Copyright © 1997 Hindawi Publishing Corporation. This is an open access article distributed under the Creative Commons Attribution License, which permits unrestricted use, distribution, and reproduction in any medium, provided the original work is properly cited.


Purpose. Patients with soft tissue sarcoma (STS) who have previously received standard chemotherapy including adriamycin (doxorubicin), ifosfamide, cyclophosphamide and DTIC (dacarbazine) have very limited therapeutic options. It is important to identify new drugs with some activity in this disease and we therefore undertook this trial to determine the antitumor activity of paclitaxel (Taxol).

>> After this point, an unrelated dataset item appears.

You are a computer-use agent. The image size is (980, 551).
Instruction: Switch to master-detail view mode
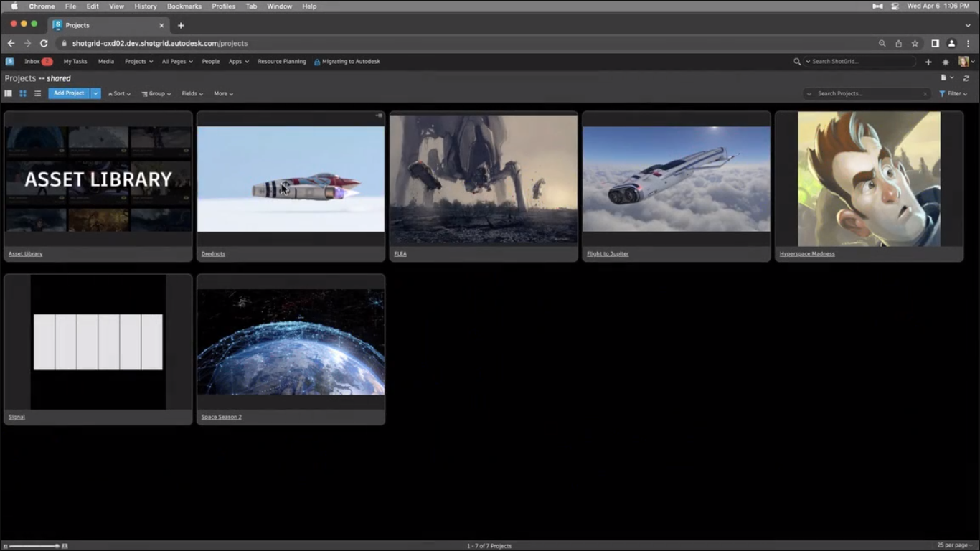[x=9, y=93]
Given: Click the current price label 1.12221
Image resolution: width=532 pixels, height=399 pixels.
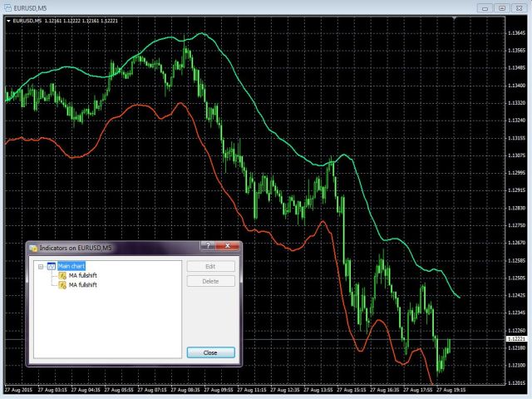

Methods. We conducted a phase II study of paclitaxel in patients with STS who had received prior standard chemotherapy. Paclitaxel was administered at a starting dose of 200 mg m2 as a 24-h infusion with STS premedication, every 21 days or upon hematologic recovery (absolute granulocyte count (AGC) ≥ 1500/μl, platelets ≥ 100 000/μl). Neupogen was not used routinely. The study was conducted based on a two-stage design proposed by Simon. Responses were assessed radiographically using standard criteria.

Results. Nineteen eligible patients were treated in the first stage of the study. The median age was 50 years (range 20–68 years), and there were nine females and 10 males with Zubrod performance status of 1 or 2. One patient achieved a minor response. Median AGC nadir was 0.1/μl on day 12 with absolute neutropenia lasting 5 days. Median platelet nadir was 171 000/μl on day 9. There were no grade 3/4 non-hematologic toxicities and no deaths related to treatment.

Discussion. Paclitaxel, at this dose and schedule, is well tolerated but inactive in this patient population.